**Assignment:** Exactly the lines from the start of the data below through the line containing "Click the Clan" must be returned, and no others.
● ● ● ● ●
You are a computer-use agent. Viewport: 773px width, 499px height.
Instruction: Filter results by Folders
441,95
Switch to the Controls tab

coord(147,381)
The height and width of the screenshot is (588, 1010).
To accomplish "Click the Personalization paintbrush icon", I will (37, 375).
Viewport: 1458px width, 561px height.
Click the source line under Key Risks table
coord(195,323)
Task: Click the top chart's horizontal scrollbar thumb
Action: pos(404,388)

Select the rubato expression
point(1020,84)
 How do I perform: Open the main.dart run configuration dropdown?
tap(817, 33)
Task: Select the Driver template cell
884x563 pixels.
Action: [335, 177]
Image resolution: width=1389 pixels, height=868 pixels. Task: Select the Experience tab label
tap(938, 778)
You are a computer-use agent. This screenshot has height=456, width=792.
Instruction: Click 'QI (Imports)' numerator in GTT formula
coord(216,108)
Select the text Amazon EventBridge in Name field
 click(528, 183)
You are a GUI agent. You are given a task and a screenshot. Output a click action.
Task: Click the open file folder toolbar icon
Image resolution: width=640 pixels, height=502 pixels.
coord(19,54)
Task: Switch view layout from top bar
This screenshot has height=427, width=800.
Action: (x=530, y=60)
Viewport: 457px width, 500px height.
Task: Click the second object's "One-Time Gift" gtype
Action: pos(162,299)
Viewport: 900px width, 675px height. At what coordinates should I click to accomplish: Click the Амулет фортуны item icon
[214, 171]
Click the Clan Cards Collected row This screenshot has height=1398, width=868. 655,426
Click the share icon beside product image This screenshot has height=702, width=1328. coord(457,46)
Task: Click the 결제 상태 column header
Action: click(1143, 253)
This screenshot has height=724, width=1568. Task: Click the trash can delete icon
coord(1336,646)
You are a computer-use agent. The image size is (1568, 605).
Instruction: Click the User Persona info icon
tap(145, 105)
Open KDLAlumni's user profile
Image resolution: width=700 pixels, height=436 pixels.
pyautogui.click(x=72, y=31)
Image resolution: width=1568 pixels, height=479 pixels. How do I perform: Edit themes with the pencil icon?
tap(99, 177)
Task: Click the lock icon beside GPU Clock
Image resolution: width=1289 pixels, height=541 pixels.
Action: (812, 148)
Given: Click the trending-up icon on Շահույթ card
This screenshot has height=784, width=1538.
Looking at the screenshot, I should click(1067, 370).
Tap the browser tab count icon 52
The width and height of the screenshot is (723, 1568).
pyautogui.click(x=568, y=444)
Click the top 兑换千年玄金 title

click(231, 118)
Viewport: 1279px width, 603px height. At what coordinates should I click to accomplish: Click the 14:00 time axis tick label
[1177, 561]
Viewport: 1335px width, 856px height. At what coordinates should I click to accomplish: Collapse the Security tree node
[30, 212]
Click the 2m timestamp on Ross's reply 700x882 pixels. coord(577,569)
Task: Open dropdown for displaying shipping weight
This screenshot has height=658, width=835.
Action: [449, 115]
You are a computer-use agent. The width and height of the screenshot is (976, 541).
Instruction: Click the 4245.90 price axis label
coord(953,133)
● ● ● ● ●
**Solution:**
You are a computer-use agent. Viewport: 773px width, 499px height.
Instruction: Filter results by Folders
441,95
Switch to the Controls tab

coord(147,381)
The height and width of the screenshot is (588, 1010).
To accomplish "Click the Personalization paintbrush icon", I will (37, 375).
Viewport: 1458px width, 561px height.
Click the source line under Key Risks table
coord(195,323)
Task: Click the top chart's horizontal scrollbar thumb
Action: pos(404,388)

Select the rubato expression
point(1020,84)
 How do I perform: Open the main.dart run configuration dropdown?
tap(817, 33)
Task: Select the Driver template cell
884x563 pixels.
Action: [335, 177]
Image resolution: width=1389 pixels, height=868 pixels. Task: Select the Experience tab label
tap(938, 778)
You are a computer-use agent. This screenshot has height=456, width=792.
Instruction: Click 'QI (Imports)' numerator in GTT formula
coord(216,108)
Select the text Amazon EventBridge in Name field
 click(528, 183)
You are a GUI agent. You are given a task and a screenshot. Output a click action.
Task: Click the open file folder toolbar icon
Image resolution: width=640 pixels, height=502 pixels.
coord(19,54)
Task: Switch view layout from top bar
This screenshot has height=427, width=800.
Action: (x=530, y=60)
Viewport: 457px width, 500px height.
Task: Click the second object's "One-Time Gift" gtype
Action: pos(162,299)
Viewport: 900px width, 675px height. At what coordinates should I click to accomplish: Click the Амулет фортуны item icon
[214, 171]
Click the Clan Cards Collected row This screenshot has height=1398, width=868. 655,426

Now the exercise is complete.